Problem description. Rewrite every line of the items below as a numbered list, skipping the blank lines.
________________
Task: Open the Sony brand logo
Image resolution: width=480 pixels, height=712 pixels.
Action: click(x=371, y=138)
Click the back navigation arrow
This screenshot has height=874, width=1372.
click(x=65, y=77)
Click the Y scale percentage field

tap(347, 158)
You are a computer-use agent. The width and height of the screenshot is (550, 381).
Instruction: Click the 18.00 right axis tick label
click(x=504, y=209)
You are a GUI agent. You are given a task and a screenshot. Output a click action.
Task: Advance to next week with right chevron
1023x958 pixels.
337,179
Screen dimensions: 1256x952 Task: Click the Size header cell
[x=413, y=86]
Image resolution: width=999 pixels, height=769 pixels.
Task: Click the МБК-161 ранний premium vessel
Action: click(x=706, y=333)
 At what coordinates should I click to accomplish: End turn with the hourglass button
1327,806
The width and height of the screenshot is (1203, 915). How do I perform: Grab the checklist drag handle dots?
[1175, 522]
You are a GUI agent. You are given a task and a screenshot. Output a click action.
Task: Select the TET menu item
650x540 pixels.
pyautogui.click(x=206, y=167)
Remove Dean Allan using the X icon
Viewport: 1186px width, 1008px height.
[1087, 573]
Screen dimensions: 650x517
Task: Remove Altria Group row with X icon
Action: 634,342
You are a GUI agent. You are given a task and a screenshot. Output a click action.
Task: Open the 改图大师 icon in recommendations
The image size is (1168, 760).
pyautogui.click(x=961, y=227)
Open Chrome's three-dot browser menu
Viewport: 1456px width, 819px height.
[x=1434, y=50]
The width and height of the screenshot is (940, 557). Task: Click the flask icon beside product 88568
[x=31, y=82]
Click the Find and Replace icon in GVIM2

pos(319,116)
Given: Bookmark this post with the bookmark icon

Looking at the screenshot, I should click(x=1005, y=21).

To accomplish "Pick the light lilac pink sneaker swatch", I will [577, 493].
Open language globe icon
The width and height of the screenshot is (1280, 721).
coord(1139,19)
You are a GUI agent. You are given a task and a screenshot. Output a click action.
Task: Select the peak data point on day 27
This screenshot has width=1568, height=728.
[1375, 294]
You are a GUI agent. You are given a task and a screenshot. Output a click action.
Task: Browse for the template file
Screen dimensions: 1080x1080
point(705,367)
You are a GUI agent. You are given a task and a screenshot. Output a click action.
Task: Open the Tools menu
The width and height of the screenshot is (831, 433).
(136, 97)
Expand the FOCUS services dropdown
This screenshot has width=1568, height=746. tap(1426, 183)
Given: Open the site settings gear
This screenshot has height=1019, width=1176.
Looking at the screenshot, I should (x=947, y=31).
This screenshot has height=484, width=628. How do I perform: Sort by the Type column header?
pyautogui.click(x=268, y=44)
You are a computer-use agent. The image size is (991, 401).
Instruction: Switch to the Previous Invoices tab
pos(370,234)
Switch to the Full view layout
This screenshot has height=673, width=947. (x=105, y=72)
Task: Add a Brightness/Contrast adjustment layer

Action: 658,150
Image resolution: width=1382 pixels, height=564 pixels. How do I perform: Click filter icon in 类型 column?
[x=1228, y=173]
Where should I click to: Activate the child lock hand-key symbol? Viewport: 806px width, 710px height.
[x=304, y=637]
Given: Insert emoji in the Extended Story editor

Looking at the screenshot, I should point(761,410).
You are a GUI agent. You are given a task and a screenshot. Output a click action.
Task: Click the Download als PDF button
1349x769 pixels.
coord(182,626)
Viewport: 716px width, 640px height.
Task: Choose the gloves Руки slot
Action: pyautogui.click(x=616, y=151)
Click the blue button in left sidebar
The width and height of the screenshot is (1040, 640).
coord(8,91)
________________
Answer to the exercise.
1. Task: Open the Sony brand logo
2. Image resolution: width=480 pixels, height=712 pixels.
3. Action: click(x=371, y=138)
4. Click the back navigation arrow
5. This screenshot has height=874, width=1372.
6. click(x=65, y=77)
7. Click the Y scale percentage field
8. tap(347, 158)
9. You are a computer-use agent. The width and height of the screenshot is (550, 381).
10. Instruction: Click the 18.00 right axis tick label
11. click(x=504, y=209)
12. You are a GUI agent. You are given a task and a screenshot. Output a click action.
13. Task: Advance to next week with right chevron
14. 1023x958 pixels.
15. 337,179
16. Screen dimensions: 1256x952 Task: Click the Size header cell
17. [x=413, y=86]
18. Image resolution: width=999 pixels, height=769 pixels.
19. Task: Click the МБК-161 ранний premium vessel
20. Action: click(x=706, y=333)
21.  At what coordinates should I click to accomplish: End turn with the hourglass button
22. 1327,806
23. The width and height of the screenshot is (1203, 915). How do I perform: Grab the checklist drag handle dots?
24. [1175, 522]
25. You are a GUI agent. You are given a task and a screenshot. Output a click action.
26. Task: Select the TET menu item
27. 650x540 pixels.
28. pyautogui.click(x=206, y=167)
29. Remove Dean Allan using the X icon
30. Viewport: 1186px width, 1008px height.
31. [1087, 573]
32. Screen dimensions: 650x517
33. Task: Remove Altria Group row with X icon
34. Action: 634,342
35. You are a GUI agent. You are given a task and a screenshot. Output a click action.
36. Task: Open the 改图大师 icon in recommendations
37. The image size is (1168, 760).
38. pyautogui.click(x=961, y=227)
39. Open Chrome's three-dot browser menu
40. Viewport: 1456px width, 819px height.
41. [x=1434, y=50]
42. The width and height of the screenshot is (940, 557). Task: Click the flask icon beside product 88568
43. [x=31, y=82]
44. Click the Find and Replace icon in GVIM2
45. pos(319,116)
46. Given: Bookmark this post with the bookmark icon
47. Looking at the screenshot, I should click(x=1005, y=21).
48. To accomplish "Pick the light lilac pink sneaker swatch", I will [577, 493].
49. Open language globe icon
50. The width and height of the screenshot is (1280, 721).
51. coord(1139,19)
52. You are a GUI agent. You are given a task and a screenshot. Output a click action.
53. Task: Select the peak data point on day 27
54. This screenshot has width=1568, height=728.
55. [1375, 294]
56. You are a GUI agent. You are given a task and a screenshot. Output a click action.
57. Task: Browse for the template file
58. Screen dimensions: 1080x1080
59. point(705,367)
60. You are a GUI agent. You are given a task and a screenshot. Output a click action.
61. Task: Open the Tools menu
62. The width and height of the screenshot is (831, 433).
63. (136, 97)
64. Expand the FOCUS services dropdown
65. This screenshot has width=1568, height=746. tap(1426, 183)
66. Given: Open the site settings gear
67. This screenshot has height=1019, width=1176.
68. Looking at the screenshot, I should (x=947, y=31).
69. This screenshot has height=484, width=628. How do I perform: Sort by the Type column header?
70. pyautogui.click(x=268, y=44)
71. You are a computer-use agent. The image size is (991, 401).
72. Instruction: Switch to the Previous Invoices tab
73. pos(370,234)
74. Switch to the Full view layout
75. This screenshot has height=673, width=947. (x=105, y=72)
76. Task: Add a Brightness/Contrast adjustment layer
77. Action: 658,150
78. Image resolution: width=1382 pixels, height=564 pixels. How do I perform: Click filter icon in 类型 column?
79. [x=1228, y=173]
80. Where should I click to: Activate the child lock hand-key symbol? Viewport: 806px width, 710px height.
81. [x=304, y=637]
82. Given: Insert emoji in the Extended Story editor
83. Looking at the screenshot, I should point(761,410).
84. You are a GUI agent. You are given a task and a screenshot. Output a click action.
85. Task: Click the Download als PDF button
86. 1349x769 pixels.
87. coord(182,626)
88. Viewport: 716px width, 640px height.
89. Task: Choose the gloves Руки slot
90. Action: pyautogui.click(x=616, y=151)
91. Click the blue button in left sidebar
92. The width and height of the screenshot is (1040, 640).
93. coord(8,91)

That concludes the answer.